Below are some records; give them all again exactly, but not the pictures.

══════

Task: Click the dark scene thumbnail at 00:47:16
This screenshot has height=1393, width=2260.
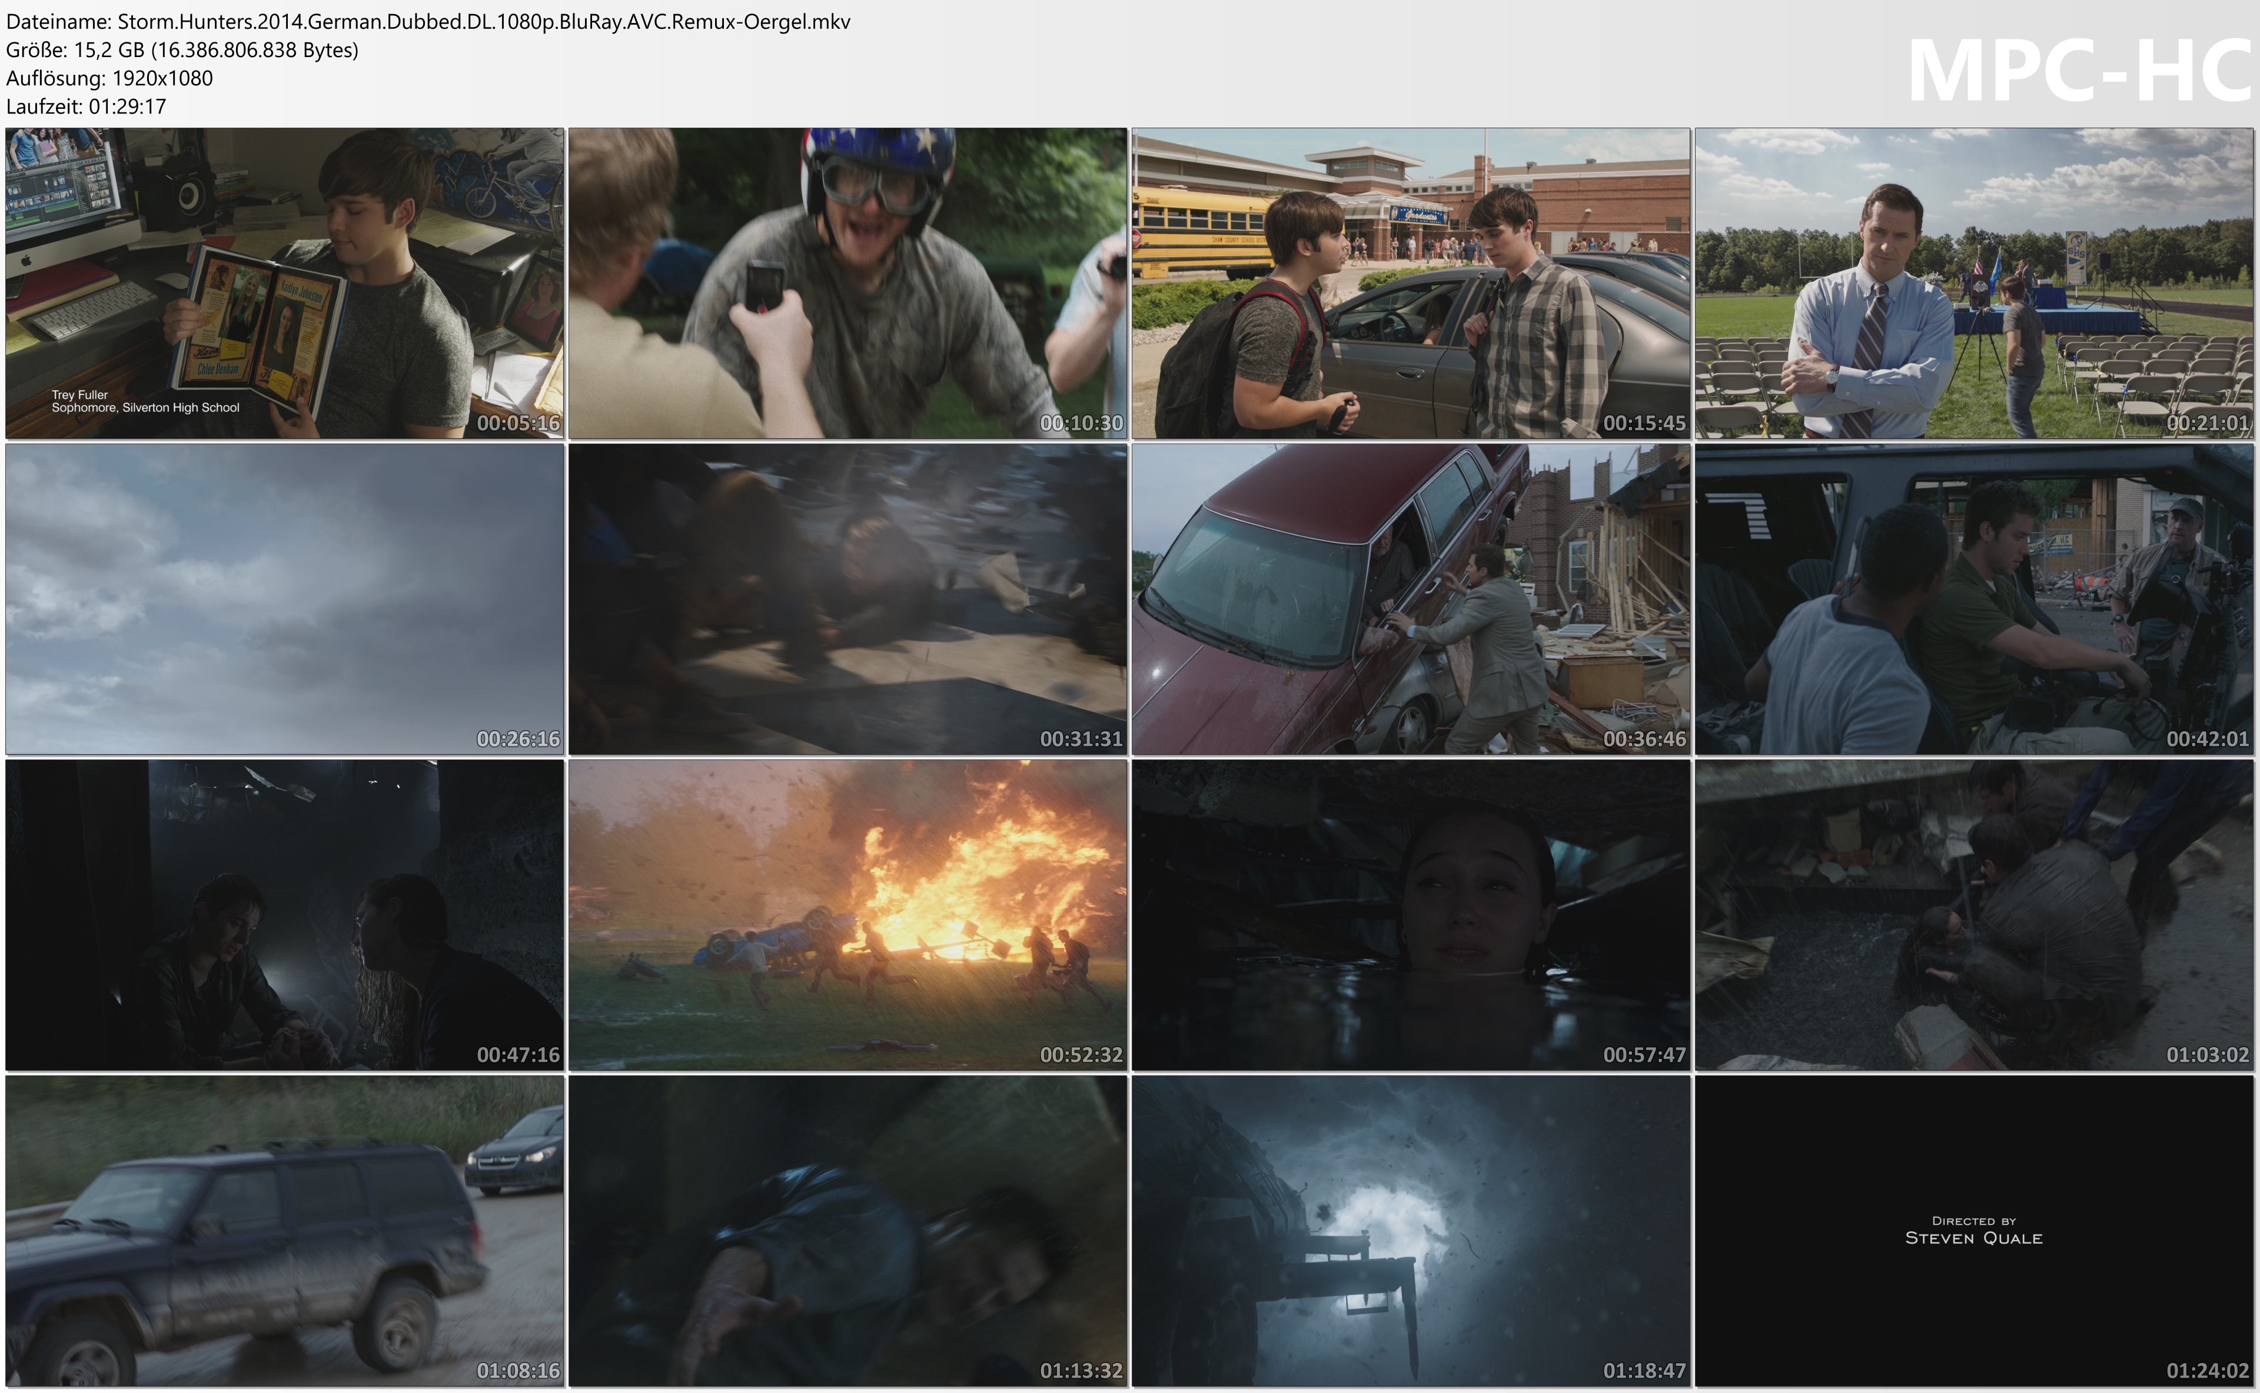Action: click(284, 915)
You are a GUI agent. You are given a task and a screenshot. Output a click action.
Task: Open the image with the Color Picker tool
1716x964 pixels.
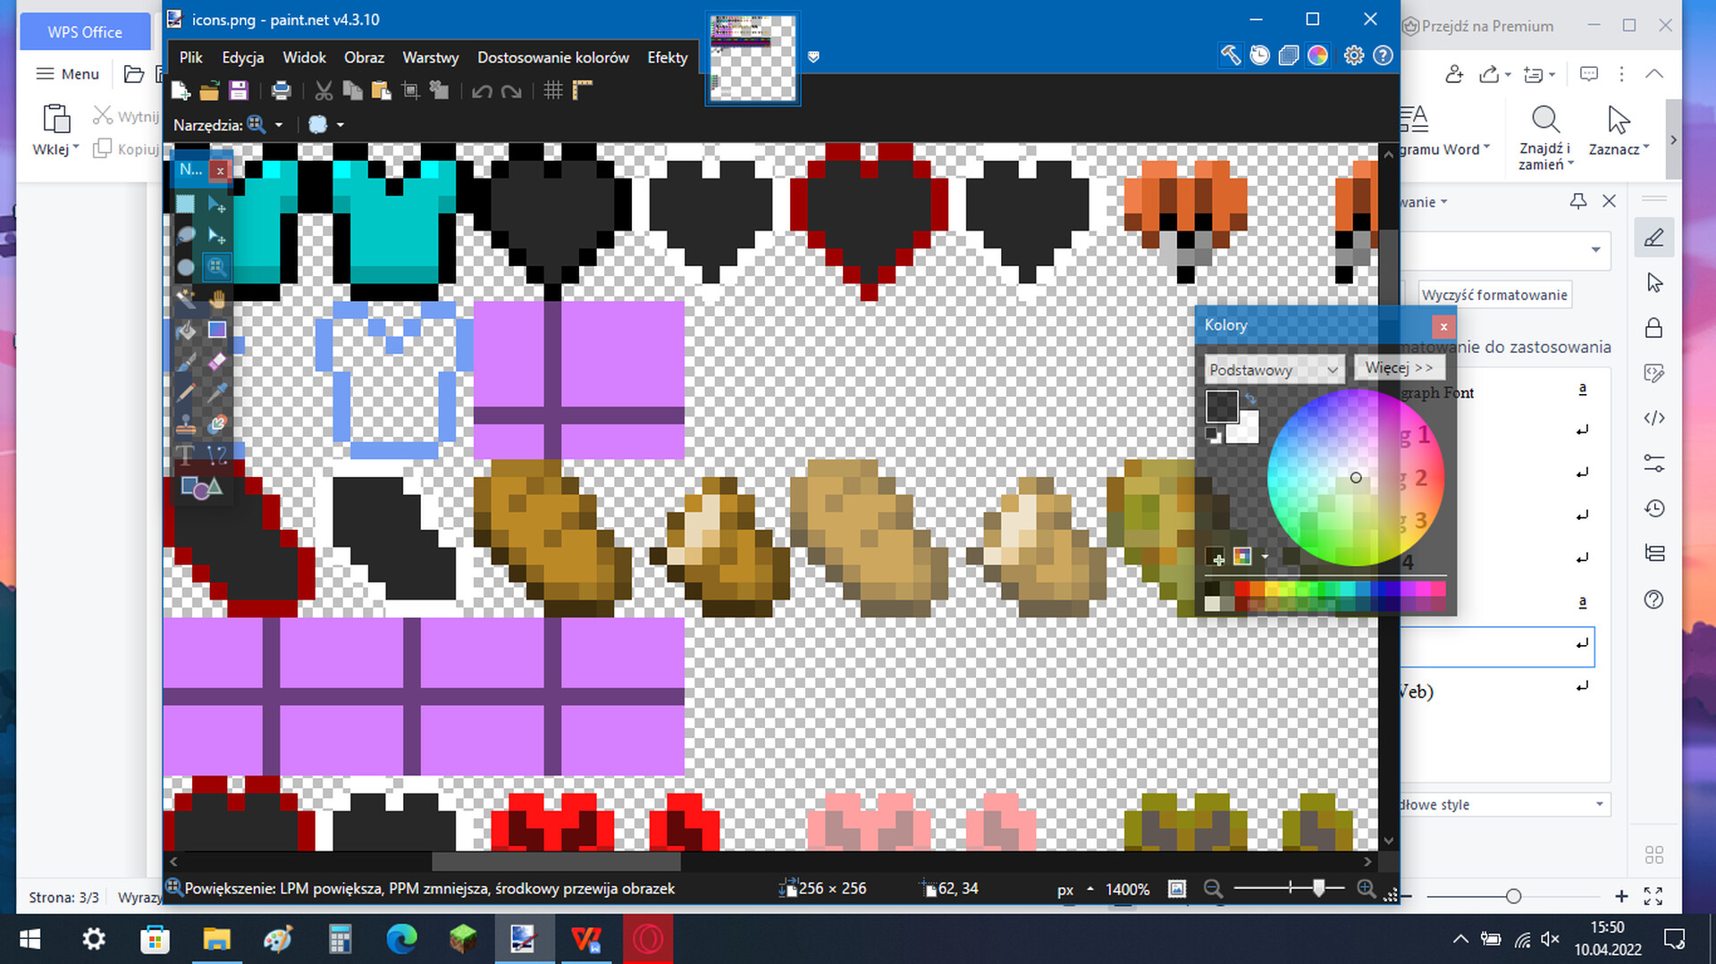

══════

§ **Expected answer**
Task: Click the dark scene thumbnail at 00:47:16
This screenshot has height=1393, width=2260.
Action: click(284, 915)
You are a GUI agent. You are given a task and a screenshot. Output a click action.
Task: Open the image with the Color Picker tool
1716x964 pixels.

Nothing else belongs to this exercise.